After attending more funerals than she could count on both hands, Clara was picked up by the old woman, along with a handful of other children who had been left alone by the tragedy. She took them to a barn, filled with haystacks and farm tools, where she had set up tiny beds, cooked them warm soup, and held them when they cried at night. At the time, Clara had thought it was the worst part of her life, but looking back, it was not bad. She had love, and she had friendship. She and the other children bonded over their mutual grief, played outside and helped the old woman with chores in the morning. She was not alone.

One day a ship from the city landed in front of the barn, and a group of people with funny-looking hats walked out of it, approaching the old woman, who barely looked afraid. Just annoyed that her knitting had been interrupted.

“We hear you have orphans here.” The man said, and the old woman nodded.

Then the man, pale and thin with a thick beard, walked up to the children to inspect them.

“My son has died in an accident,” he said, speaking to them firmly as if they were adults, and not young children. “I need to replace him, to find another child to carry on the family legacy after my death. If you are chosen, you will have an opportunity barely available to Shobogans: a chance to be a Timelord, to live inside the citadel. Who here is interested?”

Clara, always the adventurous child, lifts her hand up immediately, and she is led away. As she waves goodbye to her friends, she sees the old woman staring at her sadly. Then, she thought it was grief at her leaving, now, she understands, it was pity.

That small lift of her hand was something she would come to regret many times over the years.

 

***

 

Clara is nine, and has been declared by her peers, teachers, and foster parents both the most unpopular and the most stupid of all the children at the Academy.

Her grip on astrophysics is elementary, her understanding of calculus barely cemented. She is caught daydreaming in the middle of a lecture on Omega and sent to stand outside as punishment. It is not the first time.

The teachers are always sure to point out that Clara is a Shobogan. The other children have heard the stories from their parents. She is not to be talked to. Clara grows to understand true loneliness.

Her home life is no respite from school either. Her adoptive parents are cold and strict, do not laugh or talk or answer her questions. They begin to regret their decision to take her in when they hear the reports from the academy. She hears them talking late into the night, whispering.

_“She’ll never make a Timelady.”_

The sun fades slowly from her skin until it is gone, until there is no trace of sand left in her things. She has been bleached clean of everything she knew. She learns to master the art of crying silently.

Clara learns the reason the Citadel is encased in glass. To keep the desert out, every grain of sand, any breeze that has touched its hills, any essence of the people who were the shame of the city.

She remembers what her mother said about the Citadel being like a prison, about the absence of the sun.

Now she knows.

 

***

 

Clara is thirteen, and she has just been kicked out of the Academy. She is cited as being aloof, stupid, isolated, and occasionally tempestuous. Clara is not disappointed. She is actually quite relieved. She hates the place, and everyone and everything in it. She asks to go back to the desert but is stopped. There is a special punishment for those kicked out of the academy, a job she must hold until she is eighteen.

Clara’s stomach lurches. She knows exactly what it is.

 

***

 

They call them the Examples.

They are mostly teenagers, all dressed in the same grayish uniforms, doing the school’s dirty work, rolling their eyes at the young Timelord children poking fun at them. They do it out of fear, fear that they will end up on the same path.

Clara spends her days mopping floors, making food, and wiping computer screens. There is technology for this, obviously. That is not the point. The purpose of the Examples is to scare the children into success. To show them the different strata of society. To give the children practice at mocking those below them. The Timelords, of course, think the Examples are too stupid to ever realize this. They do.

Clara is slightly happier now, with the pressure of school lifted and living with the other Examples in the cellar as opposed to with her foster parents. Even as fellow failures, they still will not speak to her because of where she came from. Clara is the only person they have to look down on now. She understands.

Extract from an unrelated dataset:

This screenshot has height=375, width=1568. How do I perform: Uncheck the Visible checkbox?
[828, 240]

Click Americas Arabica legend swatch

She is sixteen now, and in two years she will be free, will move back to the desert to feel the sun on her back. Clara is already counting the days. It’s what keeps her scrubbing windows and doing laundry. The lovely, warm promise of something that feels like home.

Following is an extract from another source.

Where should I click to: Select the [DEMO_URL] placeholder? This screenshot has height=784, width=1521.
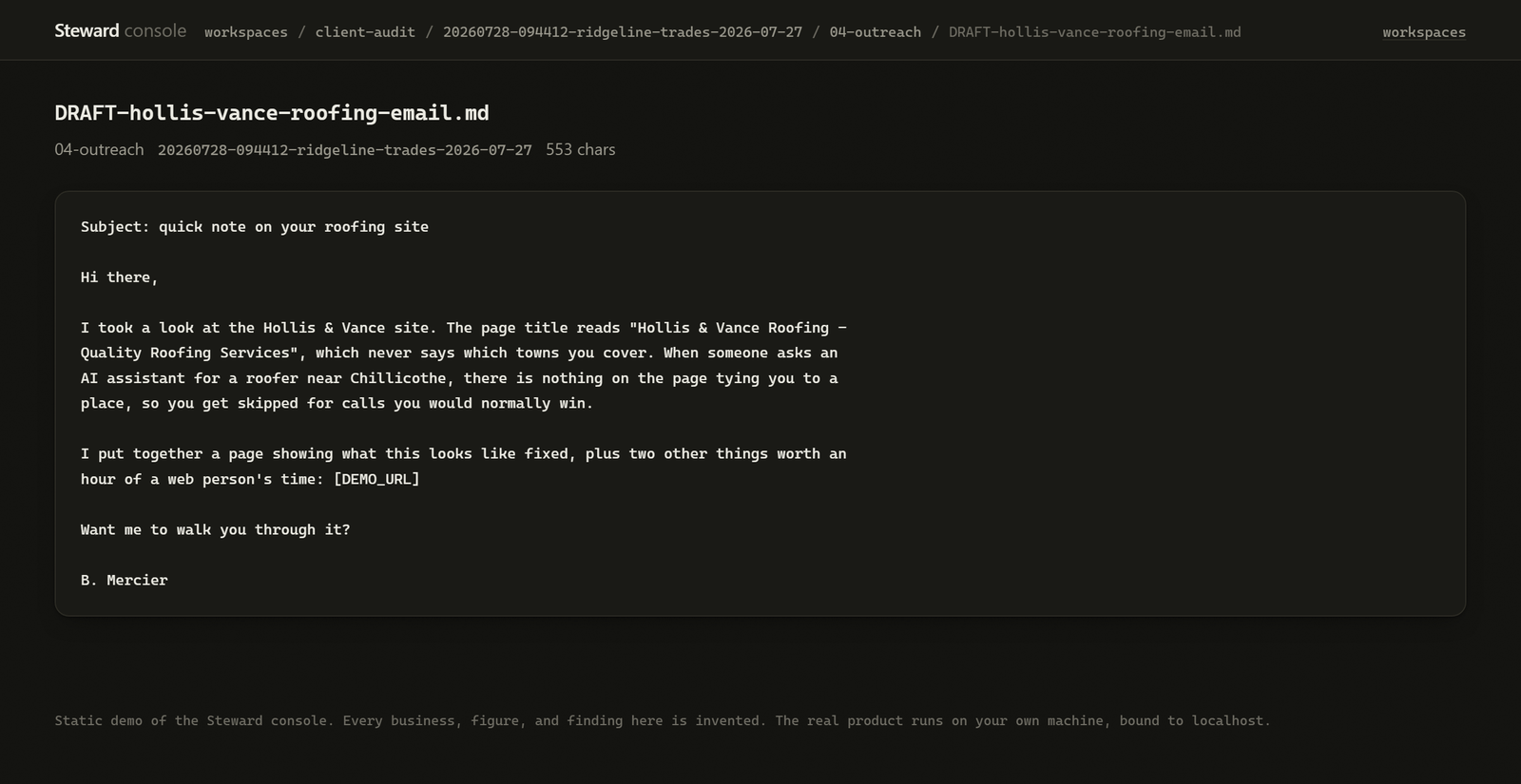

One day Clara is ordered to scrub the floors of a history classroom. It’s not a fun job, being on your hands and knees while children stare at you as if you were garbage, but she is thankful it’s a history room. Clara likes to listen in on the stories about power-hungry Timelords, laugh at the extent of their egomania.

It is the start of a new school term, and with it comes new whispers between the students. All of them seem to be directed towards the same boy, sitting in the back corner of the classroom, absorbed in drawing something on a piece of paper. Clara scrubs some tiles near some girls talking to try and glean some of their conversation.

“He’s half-human” one girl says, and raises an eyebrow across the room.

The boy looks as if he is on another plane of existence entirely, sort of dreamy and aloof, and Clara begins to believe that maybe half of him could be from somewhere else. He is a few years younger than her, on the brink of adolescence, with light hair and bright eyes.

Clara remembers how the other children used to whisper at her and immediately feels a need to protect him, but she stays quiet and continues scrubbing.

The teacher walks in and begins to lecture on the beginnings of time travel and the development of the Matrix, and Clara listens along, scrubbing dirt from the corners of the room.

She hears the teacher stop mid-sentence, and then feels his footsteps reverberating through the floors as he approaches the half-human boy’s desk.

“And what, may I ask, is _that_?” the teacher says bitingly, pointing down at his desk.

The boy looks up, looking a bit too proud for his own good. “It’s a drawing I’m doing, of the Cylindrical Spiral Galaxy. I’ve always really wanted to see it, and so-" 

Clara cringes as she sees the teacher grab the drawing, crumple it into a ball, and throw it onto the floor, grinding it down with his foot for added emphasis.

“You need to be paying attention. Art is a waste of time when we have computer pictures. I would advise you not to let your human instincts take over.”

The boy is apparently more offended by the teacher’s taste for computer pictures than his jab at his human blood. “Computer pictures?” he says. “ _Computer pictures_?”

“Enough!” the teacher says, and continues on talking.

Everyone files out at the end of the lecture, and Clara picks up the crumpled drawing from the floor and flattens it out on a desk.

It is fantastic, otherworldly and enchanting in a way you wouldn’t believe a simple pencil and paper could ever capture. It pulls at her heartstrings in a way she can’t quite describe.

She hangs it above her bed in the cellar, and decides then and there that she will protect this boy at all costs.

 

***

 

She learns the boy does not want to be called by his Gallifreyan name. She learns he has decided to call himself the Doctor.

His grades are horrendous, but at the same time, he is the most brilliant one there. He hasn’t a friend or ally in the place, but he is the kindest.

The other children only get worse.

They call him horrible names and tear up his drawings. Clara watches from a distance, as she cleans windows and cooks food, and she feels the anger festering up inside of her.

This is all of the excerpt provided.